Что схватка захваченного с захватывающим (о хватке и хитрости, охоте и войне мы говорили) идет здесь не на жизнь, а, как правильно говорится по-русски, на смерть, Гегель это объявляет тут же, на той же странице. Как иначе; куда деться; сверхмощь государства постоянно перешагивает через порог смерти. Гуманитарным критикам Гегеля ясно здесь, что Гегель прикасается к чему-то, что для них смерть. Гуманисты спрашивают: разве то, что Гегель так рано, еще в «Предисловии» к «Философии права», вводит тему смерти в свое государство, не признак его бесчеловечности, демонической пропитанности смертью? Не к тому ли клонит гегелевская свобода как «познанная необходимость», чтобы согласно идти, куда тебя ведут? Эта неправда о Гегеле стоит со времен Кьеркегора и до сих пор, притом что у Кьеркегора и у его русского соответствия Шестова бунт против системы мира питается гегелевской энергией. Гегель против Гегеля.
Я, похоже, в состоянии не то что прояснить, но немного развернуть эту тему смерти у Гегеля в отношении права, собственности, закона, чтобы стало видно чуть яснее. Еще раз: Гегель, говорят его любящие человека критики, впитывает в себя смерть и так, смирившись с железным порядком закона как необходимости, твердеет для проникновения в злую мертвящую реальность государства. Так подозревает Гегеля Андре Глюксман во «Властителях мысли», но то же тоньше и выдержаннее говорят Кьеркегор и Шестов. Сами они восстают против закона с его мертвой буквой. – Как естественно ожидать от большой мысли, в ней найдется предупреждение против возможных ошибок. «Чувство, оставляющее за собой право на произвол […] совесть, перемещающая правое в область субъективного убеждения» (там же) – собственно формула Кьеркегора и Шестова. Начинать видеть размах, настоящий, Гегеля может только тот, кто почувствовал, принял Кьеркегора и потом кроме того догадался, насколько Кьеркегор с хорошим гегелевским упрямством прочерчивает, прорисовывает только одну сторону Гегеля, не умея соединить чувство с мыслью. «Форма правого как обязанности и закона воспринимается этим чувством как мертвая, холодная буква, как оковы» (там же).

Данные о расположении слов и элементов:
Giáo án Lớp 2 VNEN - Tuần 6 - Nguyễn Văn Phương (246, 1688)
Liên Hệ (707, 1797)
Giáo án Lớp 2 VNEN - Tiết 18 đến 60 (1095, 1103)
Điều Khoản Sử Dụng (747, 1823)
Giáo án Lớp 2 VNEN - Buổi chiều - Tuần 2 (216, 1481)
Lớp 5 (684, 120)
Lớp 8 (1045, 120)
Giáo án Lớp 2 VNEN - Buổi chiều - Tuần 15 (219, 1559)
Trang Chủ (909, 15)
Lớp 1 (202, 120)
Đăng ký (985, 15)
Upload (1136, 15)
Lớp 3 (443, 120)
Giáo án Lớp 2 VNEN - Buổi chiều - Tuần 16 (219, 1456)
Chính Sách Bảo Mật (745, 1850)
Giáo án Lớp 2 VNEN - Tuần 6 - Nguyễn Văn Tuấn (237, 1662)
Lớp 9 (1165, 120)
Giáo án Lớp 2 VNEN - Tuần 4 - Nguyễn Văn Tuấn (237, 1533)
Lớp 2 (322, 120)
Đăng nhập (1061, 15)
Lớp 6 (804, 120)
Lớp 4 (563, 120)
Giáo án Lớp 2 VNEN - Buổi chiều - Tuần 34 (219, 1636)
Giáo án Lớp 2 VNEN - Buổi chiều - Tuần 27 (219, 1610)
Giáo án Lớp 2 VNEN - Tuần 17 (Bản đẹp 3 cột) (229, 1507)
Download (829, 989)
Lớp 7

**Задание**.
Ответьте коротко на вопросы по тексту о Гегеле:
1. Кто назван русским соответствием Кьеркегора?
2. В какой книге Андре Глюксман подозревает Гегеля?
3. В какой части какого сочинения Гегель, по словам гуманистов, так рано вводит тему смерти?

**Ответ**.
1. Шестов.
2. Во «Властителях мысли».
3. В «Предисловии» к «Философии права».